■ SELECTED EXTRACT ■
Question

TopHat2: "IOError: [Errno 28] No space left on device" with large input

0

Entering edit mode

8.5 years ago

antoinefelden ▴ 60

I'm trying to run TopHat2 on my RNA-seq sample, but while trial job with a small subset of my samples worked fine, I can't run it with my full dataset. The trial run took around 30 GB as input, and everything went smooth, but when I tried with the full dataset of ~250 GB, then I got the following errors:

Traceback (most recent call last):
  File "/srv/global/scratch/groups/sbs/TopHat/2.1.1/tophat", line 4107, in <module>
    sys.exit(main())
  File "/srv/global/scratch/groups/sbs/TopHat/2.1.1/tophat", line 4081, in main
    params.gff_annotation)
  File "/srv/global/scratch/groups/sbs/TopHat/2.1.1/tophat", line 2757, in compile_reports
    print >> run_log, " ".join(bamsort_cmd)
IOError: [Errno 28] No space left on device

Do you have any estimation of the temporary files TopHat2 would produce with that input? I'm trying to figure out what could take so much space, as our local work area has a capacity of 645 GB.

Thanks, Antoine

RNA-Seq TopHat2 memory usage • 3.1k views

ADD COMMENT • link 8.5 years ago by antoinefelden ▴ 60

0

Entering edit mode

What operating system are you running on? And how is it set up - are there different partitions? What command are you using to run TopHat - specifically where are you directing the output to? How quickly does it give the error - straight away or after a while?

[Extracted records]
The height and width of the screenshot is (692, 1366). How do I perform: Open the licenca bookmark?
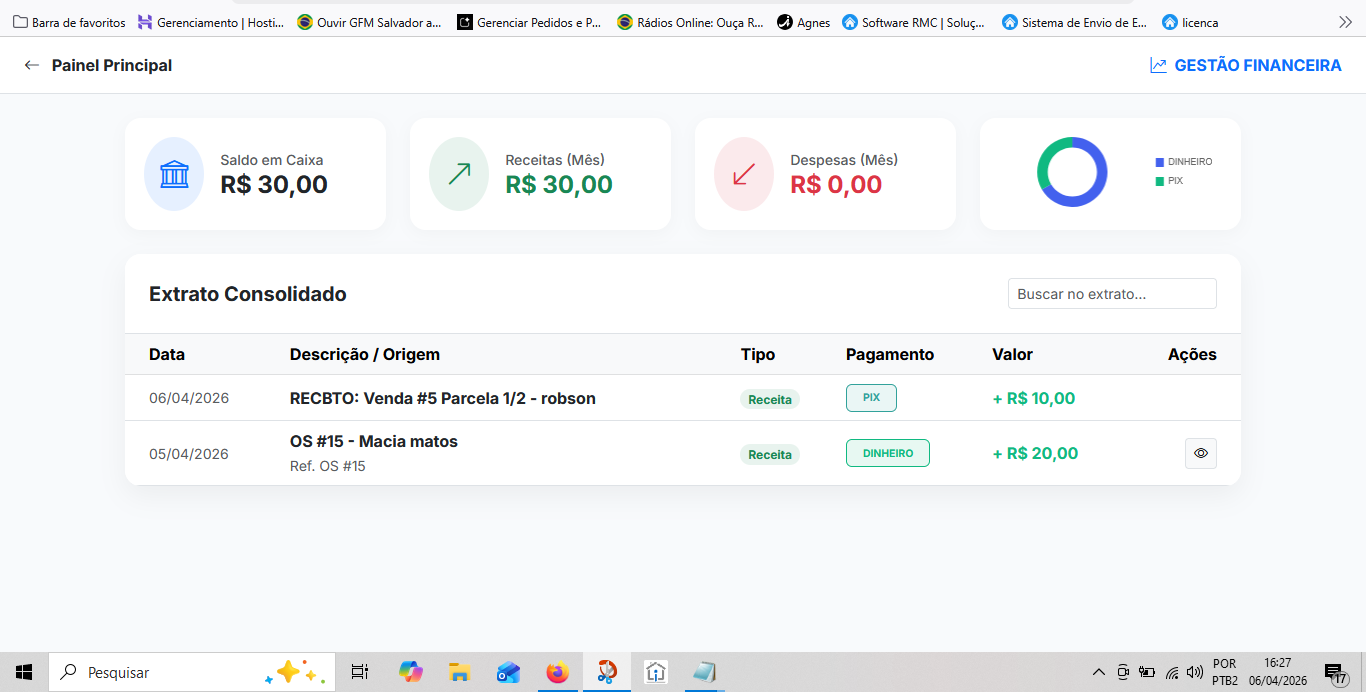1189,20
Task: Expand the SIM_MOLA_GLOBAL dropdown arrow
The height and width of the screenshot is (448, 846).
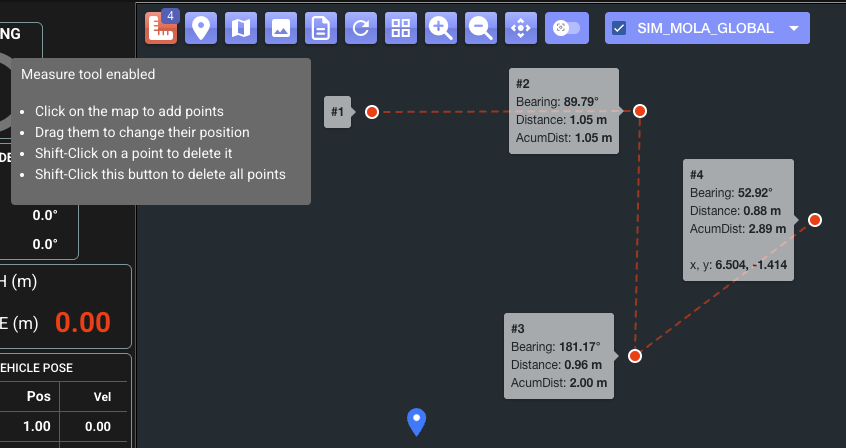Action: click(794, 28)
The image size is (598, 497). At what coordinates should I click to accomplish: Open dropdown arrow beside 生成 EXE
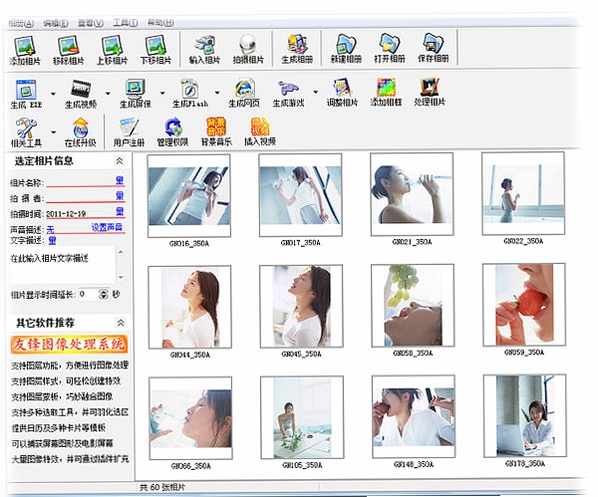[53, 93]
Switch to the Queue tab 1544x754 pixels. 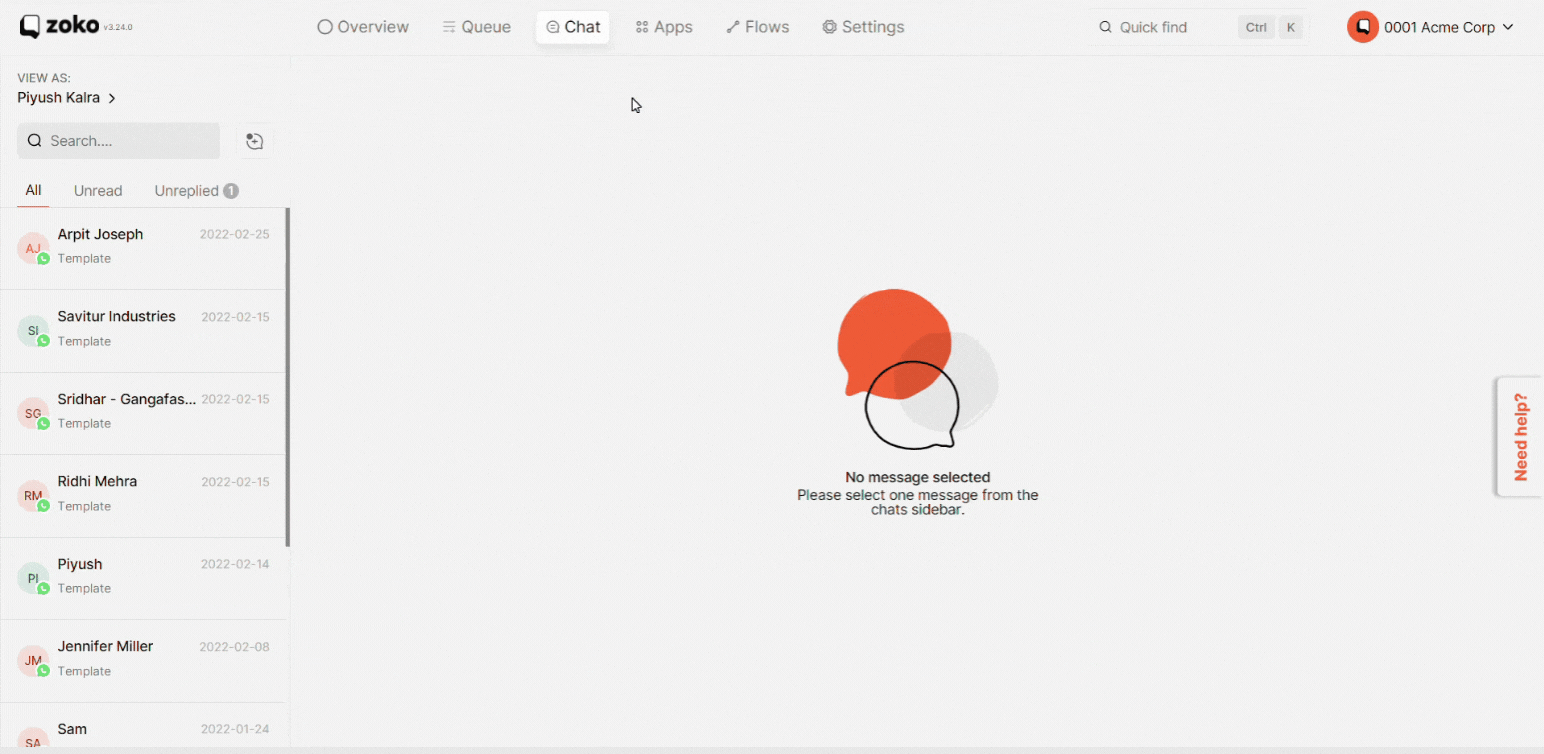[477, 27]
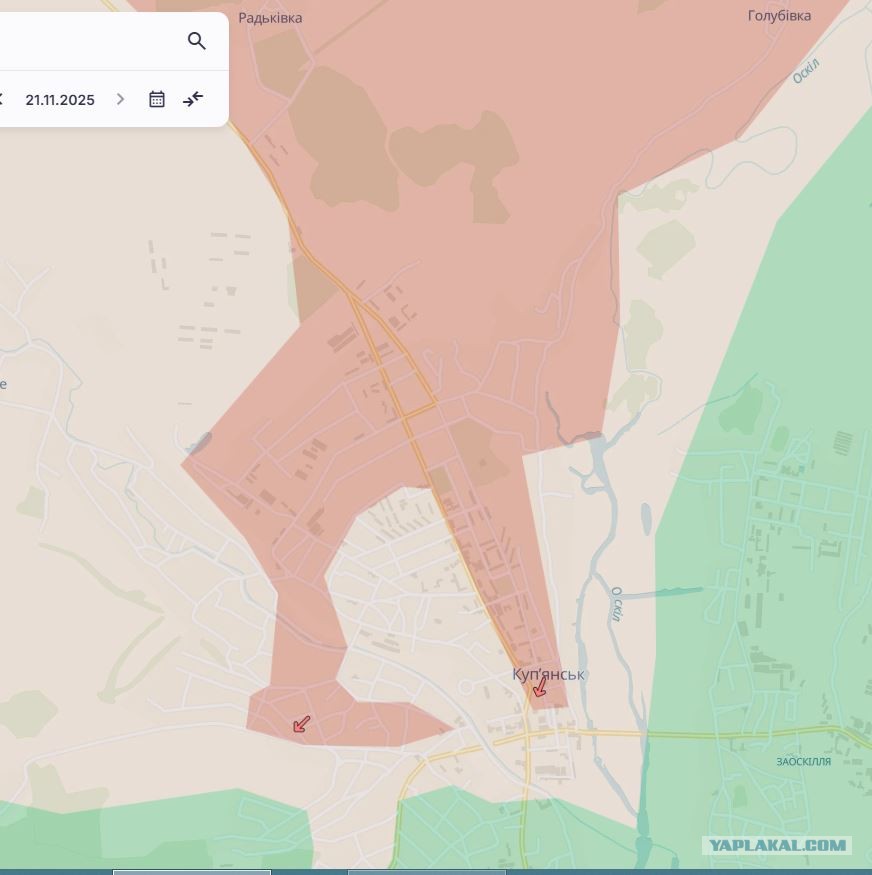Select the Голубівка village label
The image size is (872, 875).
tap(779, 16)
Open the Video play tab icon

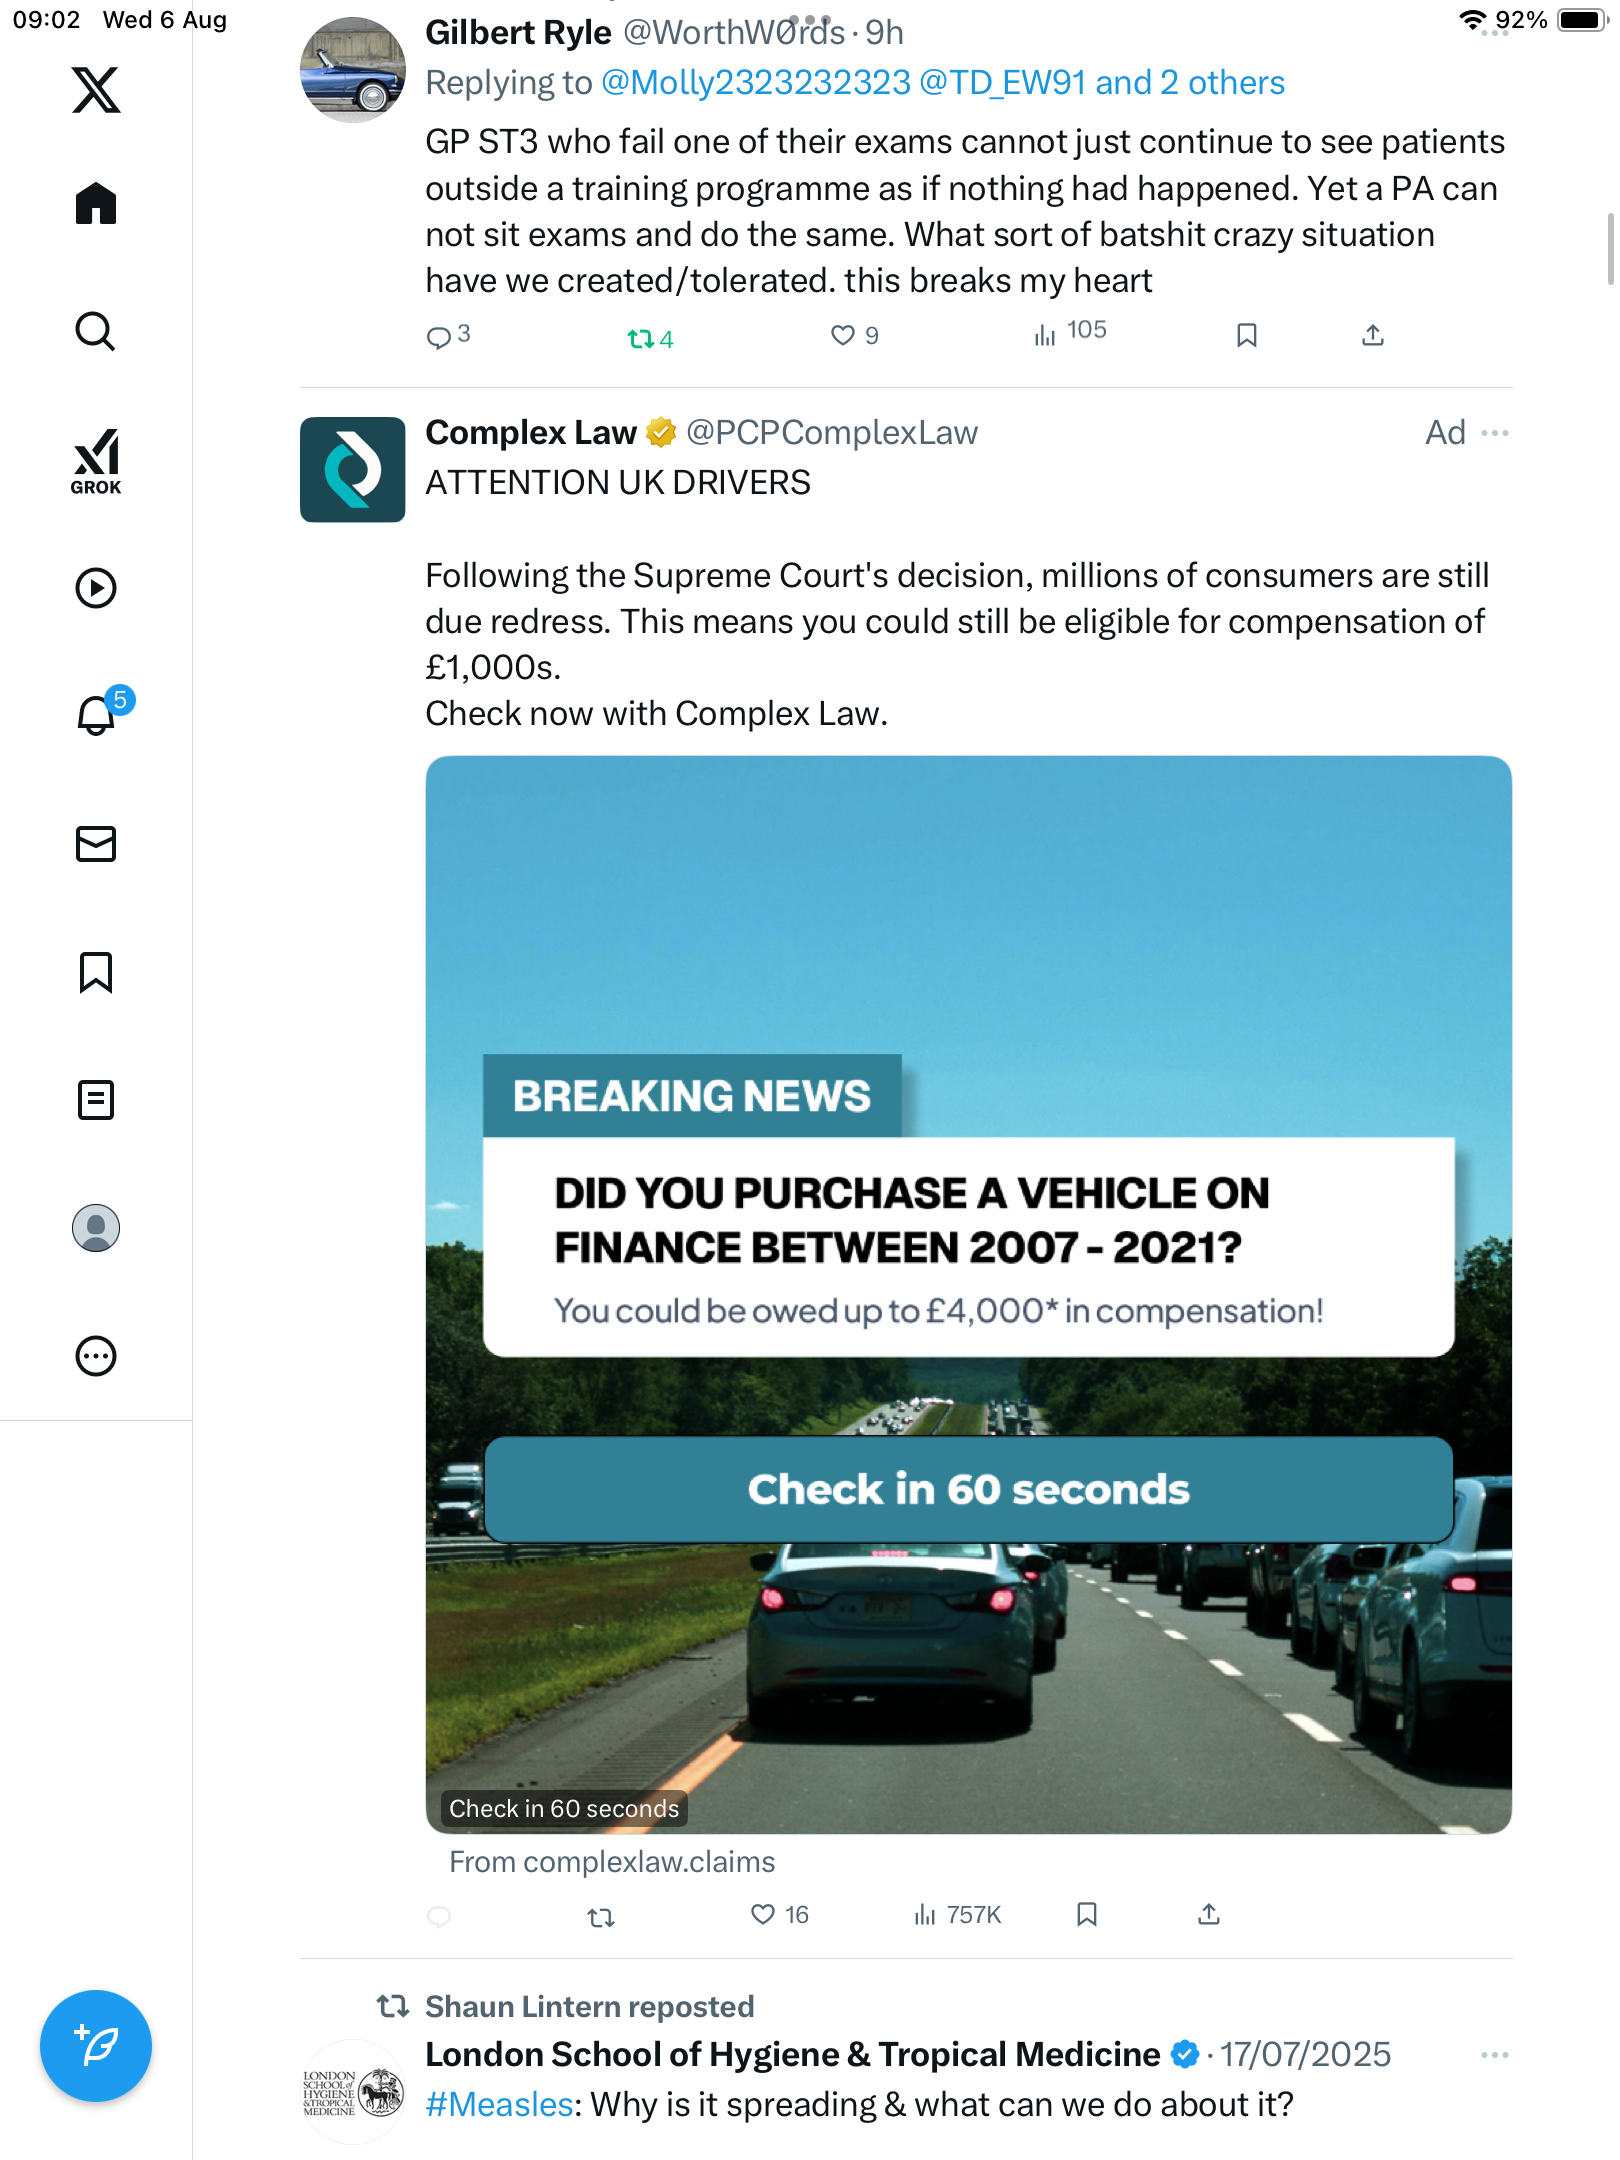96,588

■ QUESTIONS ■
1. Transcribe the TopHat2 forum thread starting at the words "What operating system" and ending after the words "after a while?".
2. In the TopHat2 forum thread, what capacity does the poster give for their local work area?
3. Take the TopHat2 forum thread further, picking up after its last sentence.
These records have no connection to the TopHat2 forum thread.

■ RESPONSES ■
1.
What operating system are you running on? And how is it set up - are there different partitions? What command are you using to run TopHat - specifically where are you directing the output to? How quickly does it give the error - straight away or after a while?

2. 645 GB

3.
645GB capacity with a 250GB input FASTQ sounds like its going to be tight - given SAM/BAM files will be created etc - is the 645GB completely free - or is there other data in there? i.e. how much of the 645GB is actually free before Tophat starts

ADD REPLY • link 8.5 years ago by Tonor ▴ 480

0

Entering edit mode

I work on my university HPC, on Linux. I'm running TopHat to align 15*2 read files (~8 GB each), with the --read-realign-edit-dist option which is known to increase computing time and maybe memory requirements as well? All the raw files are copied into the working space before the TopHat run starts, so effectively the free space in the local work area would be 645 - 250 = ~ 400 GB. The global scratch partition (shared by everyone I think) is 2TB, but the error occurred within the TopHat run (the last checkpoints were "Joining segment hits" and "Reporting output tracks"), not when copying the output so I'm guessing the problem is in the local work area.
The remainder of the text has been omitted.